Poutine affiche son pessimisme et le clergé russe appelle à la prière… Au moment de donner le coup d’envoi de son mondial, organisé pour la première fois en Russie, la "Sbornaïa" aborde la compétition avec des incertitudes à tous les niveaux.
Éviter l’humiliation à tout prix. La Russie, pays organisateur du Mondial-2018, va donner le coup d’envoi de la compétition, jeudi 14 juin, lors d’un match d’ouverture déjà capital face à l’Arabie saoudite. Capital car les Russes abordent la Coupe du monde avec anxiété, et la peur bleue de subir l’affront ultime d'une élimination au premier tour de son propre mondial.
Et pour cause, la "Sbornaïa" n'a remporté aucun de ses matches de préparation disputés en 2018. Elle n’a remporté aucun de ses 7 derniers matches, dont 6 organisés à domicile, tout en encaissant à chaque fois au moins un but. Il s’agit de la pire série de matches consécutifs sans victoire de son histoire. Un bilan terne qui n’a pourtant pas eu raison du sélectionneur Stanislav Cherchesov, l’ancien gardien moustachu du Spartak Moscou, en poste depuis 2016.

Enregistrements sources

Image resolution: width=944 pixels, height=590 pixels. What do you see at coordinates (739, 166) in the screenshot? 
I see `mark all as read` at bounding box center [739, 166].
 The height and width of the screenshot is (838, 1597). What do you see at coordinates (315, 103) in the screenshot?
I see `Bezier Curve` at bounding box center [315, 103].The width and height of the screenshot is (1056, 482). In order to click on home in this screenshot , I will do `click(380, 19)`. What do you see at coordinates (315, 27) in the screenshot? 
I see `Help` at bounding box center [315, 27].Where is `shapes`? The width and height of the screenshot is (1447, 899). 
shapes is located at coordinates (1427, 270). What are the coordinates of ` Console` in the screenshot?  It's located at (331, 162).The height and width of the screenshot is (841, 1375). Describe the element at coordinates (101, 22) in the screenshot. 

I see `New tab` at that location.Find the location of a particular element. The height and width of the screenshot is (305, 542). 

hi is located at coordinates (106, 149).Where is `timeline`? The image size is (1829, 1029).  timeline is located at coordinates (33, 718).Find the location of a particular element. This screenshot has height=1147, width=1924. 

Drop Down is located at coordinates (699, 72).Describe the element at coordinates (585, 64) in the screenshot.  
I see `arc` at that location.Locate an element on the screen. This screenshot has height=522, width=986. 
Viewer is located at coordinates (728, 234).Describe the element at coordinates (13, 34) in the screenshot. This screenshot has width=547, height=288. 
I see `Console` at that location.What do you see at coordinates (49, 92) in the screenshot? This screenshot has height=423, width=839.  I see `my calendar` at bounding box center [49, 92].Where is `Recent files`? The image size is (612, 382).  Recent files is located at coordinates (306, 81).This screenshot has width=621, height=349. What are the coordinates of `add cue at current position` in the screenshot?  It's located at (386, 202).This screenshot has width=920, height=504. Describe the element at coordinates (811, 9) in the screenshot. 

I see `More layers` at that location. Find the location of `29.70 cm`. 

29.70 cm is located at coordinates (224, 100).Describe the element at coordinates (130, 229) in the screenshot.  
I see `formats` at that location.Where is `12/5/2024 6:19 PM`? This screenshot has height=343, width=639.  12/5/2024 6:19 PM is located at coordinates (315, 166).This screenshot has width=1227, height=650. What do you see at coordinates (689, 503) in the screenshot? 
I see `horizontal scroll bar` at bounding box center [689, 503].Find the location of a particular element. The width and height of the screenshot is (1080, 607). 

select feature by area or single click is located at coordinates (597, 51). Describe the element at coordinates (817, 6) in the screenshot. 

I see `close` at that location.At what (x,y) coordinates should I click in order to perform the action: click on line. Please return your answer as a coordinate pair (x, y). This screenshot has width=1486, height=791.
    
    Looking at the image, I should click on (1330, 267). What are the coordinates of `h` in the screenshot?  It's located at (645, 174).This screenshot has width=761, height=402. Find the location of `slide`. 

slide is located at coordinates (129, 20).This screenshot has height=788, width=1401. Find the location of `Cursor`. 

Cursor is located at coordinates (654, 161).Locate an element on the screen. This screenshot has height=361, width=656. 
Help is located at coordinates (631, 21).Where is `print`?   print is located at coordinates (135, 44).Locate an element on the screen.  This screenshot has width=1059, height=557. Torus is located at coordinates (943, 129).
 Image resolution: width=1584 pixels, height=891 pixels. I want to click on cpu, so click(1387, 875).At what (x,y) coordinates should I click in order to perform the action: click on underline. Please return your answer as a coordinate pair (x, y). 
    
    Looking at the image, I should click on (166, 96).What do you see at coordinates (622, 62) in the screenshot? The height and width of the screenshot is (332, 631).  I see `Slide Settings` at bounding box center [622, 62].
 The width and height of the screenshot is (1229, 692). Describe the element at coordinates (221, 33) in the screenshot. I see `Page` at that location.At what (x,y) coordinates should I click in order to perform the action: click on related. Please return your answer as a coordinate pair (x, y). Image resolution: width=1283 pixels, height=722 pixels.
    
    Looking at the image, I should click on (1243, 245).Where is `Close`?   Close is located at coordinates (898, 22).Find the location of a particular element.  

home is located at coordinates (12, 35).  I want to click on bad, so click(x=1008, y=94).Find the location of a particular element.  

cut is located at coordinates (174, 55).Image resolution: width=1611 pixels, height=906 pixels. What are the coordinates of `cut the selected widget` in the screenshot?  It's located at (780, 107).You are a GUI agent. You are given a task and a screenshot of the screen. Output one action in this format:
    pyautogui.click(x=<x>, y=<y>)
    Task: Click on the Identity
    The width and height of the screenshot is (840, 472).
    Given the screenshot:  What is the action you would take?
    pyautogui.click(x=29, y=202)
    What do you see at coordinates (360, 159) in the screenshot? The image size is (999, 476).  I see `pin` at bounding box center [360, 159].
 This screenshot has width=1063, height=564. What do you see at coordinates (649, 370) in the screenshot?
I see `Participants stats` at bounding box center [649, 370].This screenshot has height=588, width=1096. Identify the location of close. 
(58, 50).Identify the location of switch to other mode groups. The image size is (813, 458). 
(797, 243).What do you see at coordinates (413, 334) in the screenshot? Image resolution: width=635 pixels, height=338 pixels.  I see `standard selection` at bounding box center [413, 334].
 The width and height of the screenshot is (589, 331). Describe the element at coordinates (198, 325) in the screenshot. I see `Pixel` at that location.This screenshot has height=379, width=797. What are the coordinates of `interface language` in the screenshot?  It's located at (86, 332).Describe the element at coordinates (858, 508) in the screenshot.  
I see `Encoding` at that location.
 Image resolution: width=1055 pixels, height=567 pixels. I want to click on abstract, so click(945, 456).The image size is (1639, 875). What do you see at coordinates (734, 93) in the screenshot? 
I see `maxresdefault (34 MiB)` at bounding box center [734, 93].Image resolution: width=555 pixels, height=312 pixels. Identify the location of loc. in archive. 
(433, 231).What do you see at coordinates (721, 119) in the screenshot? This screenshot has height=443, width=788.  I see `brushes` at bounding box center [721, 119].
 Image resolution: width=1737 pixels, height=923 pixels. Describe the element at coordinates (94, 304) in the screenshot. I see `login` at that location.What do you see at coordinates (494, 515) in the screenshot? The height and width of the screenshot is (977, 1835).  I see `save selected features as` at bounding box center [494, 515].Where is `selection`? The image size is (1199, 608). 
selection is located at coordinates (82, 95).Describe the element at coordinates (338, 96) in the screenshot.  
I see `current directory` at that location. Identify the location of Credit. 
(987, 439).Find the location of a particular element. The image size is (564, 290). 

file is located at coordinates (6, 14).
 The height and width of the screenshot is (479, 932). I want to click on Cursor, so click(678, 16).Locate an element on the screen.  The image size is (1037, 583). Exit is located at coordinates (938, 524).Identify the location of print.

Tâche demandée
Reproduisez fidèlement le passage de l'article sur la Russie au Mondial-2018 commençant par "Et pour cause, la" et se poursuivant jusqu'à "poste depuis 2016.". Les enregistrements n'interviennent en rien dans ce travail.

Réponse ci-dessous
Et pour cause, la "Sbornaïa" n'a remporté aucun de ses matches de préparation disputés en 2018. Elle n’a remporté aucun de ses 7 derniers matches, dont 6 organisés à domicile, tout en encaissant à chaque fois au moins un but. Il s’agit de la pire série de matches consécutifs sans victoire de son histoire. Un bilan terne qui n’a pourtant pas eu raison du sélectionneur Stanislav Cherchesov, l’ancien gardien moustachu du Spartak Moscou, en poste depuis 2016.